┏━━
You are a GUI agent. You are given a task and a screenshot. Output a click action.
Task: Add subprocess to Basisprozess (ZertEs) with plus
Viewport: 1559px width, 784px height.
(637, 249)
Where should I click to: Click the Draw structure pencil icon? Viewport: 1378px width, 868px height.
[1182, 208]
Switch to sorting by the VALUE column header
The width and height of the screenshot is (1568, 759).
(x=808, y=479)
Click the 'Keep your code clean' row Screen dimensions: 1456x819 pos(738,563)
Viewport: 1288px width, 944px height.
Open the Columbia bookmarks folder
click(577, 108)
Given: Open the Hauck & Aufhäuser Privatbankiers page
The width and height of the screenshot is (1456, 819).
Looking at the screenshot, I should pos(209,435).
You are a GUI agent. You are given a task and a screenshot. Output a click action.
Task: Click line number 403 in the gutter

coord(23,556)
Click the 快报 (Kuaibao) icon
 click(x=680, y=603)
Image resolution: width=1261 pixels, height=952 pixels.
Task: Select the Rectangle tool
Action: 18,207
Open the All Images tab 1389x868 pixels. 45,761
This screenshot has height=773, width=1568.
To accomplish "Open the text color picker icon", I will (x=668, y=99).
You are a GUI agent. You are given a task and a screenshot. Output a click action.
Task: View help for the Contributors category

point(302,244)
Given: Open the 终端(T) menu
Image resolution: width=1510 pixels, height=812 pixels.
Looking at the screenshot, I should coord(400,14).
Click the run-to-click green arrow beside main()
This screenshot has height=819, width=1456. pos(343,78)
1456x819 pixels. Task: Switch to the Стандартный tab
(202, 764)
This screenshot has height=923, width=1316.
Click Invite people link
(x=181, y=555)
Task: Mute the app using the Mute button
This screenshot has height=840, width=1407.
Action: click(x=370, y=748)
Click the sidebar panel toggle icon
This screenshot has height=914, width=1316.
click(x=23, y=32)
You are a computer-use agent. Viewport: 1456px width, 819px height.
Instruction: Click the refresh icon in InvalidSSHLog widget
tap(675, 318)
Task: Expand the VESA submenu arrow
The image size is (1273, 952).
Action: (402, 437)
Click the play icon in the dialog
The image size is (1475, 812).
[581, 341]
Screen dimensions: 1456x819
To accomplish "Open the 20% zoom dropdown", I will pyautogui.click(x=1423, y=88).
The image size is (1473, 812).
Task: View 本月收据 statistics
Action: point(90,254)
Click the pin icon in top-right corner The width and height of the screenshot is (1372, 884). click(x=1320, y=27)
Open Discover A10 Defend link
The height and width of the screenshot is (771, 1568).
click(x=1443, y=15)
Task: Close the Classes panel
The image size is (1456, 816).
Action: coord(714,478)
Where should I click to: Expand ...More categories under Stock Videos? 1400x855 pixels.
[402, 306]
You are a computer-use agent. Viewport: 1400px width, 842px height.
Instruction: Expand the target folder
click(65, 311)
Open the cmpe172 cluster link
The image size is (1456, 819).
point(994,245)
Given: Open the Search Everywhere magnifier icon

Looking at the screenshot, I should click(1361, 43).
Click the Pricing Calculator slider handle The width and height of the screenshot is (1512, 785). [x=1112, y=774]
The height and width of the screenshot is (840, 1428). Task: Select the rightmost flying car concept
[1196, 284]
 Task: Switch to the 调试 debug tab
┗━━
Work request: Set down exactly the lines from the one that contains "Task: Close the Classes panel" to the final line above, both included, and nothing more.

Reply to the task:
Task: Close the Classes panel
The image size is (1456, 816).
Action: coord(714,478)
Where should I click to: Expand ...More categories under Stock Videos? 1400x855 pixels.
[402, 306]
You are a computer-use agent. Viewport: 1400px width, 842px height.
Instruction: Expand the target folder
click(65, 311)
Open the cmpe172 cluster link
The image size is (1456, 819).
point(994,245)
Given: Open the Search Everywhere magnifier icon

Looking at the screenshot, I should click(1361, 43).
Click the Pricing Calculator slider handle The width and height of the screenshot is (1512, 785). [x=1112, y=774]
The height and width of the screenshot is (840, 1428). Task: Select the rightmost flying car concept
[1196, 284]
 Task: Switch to the 调试 debug tab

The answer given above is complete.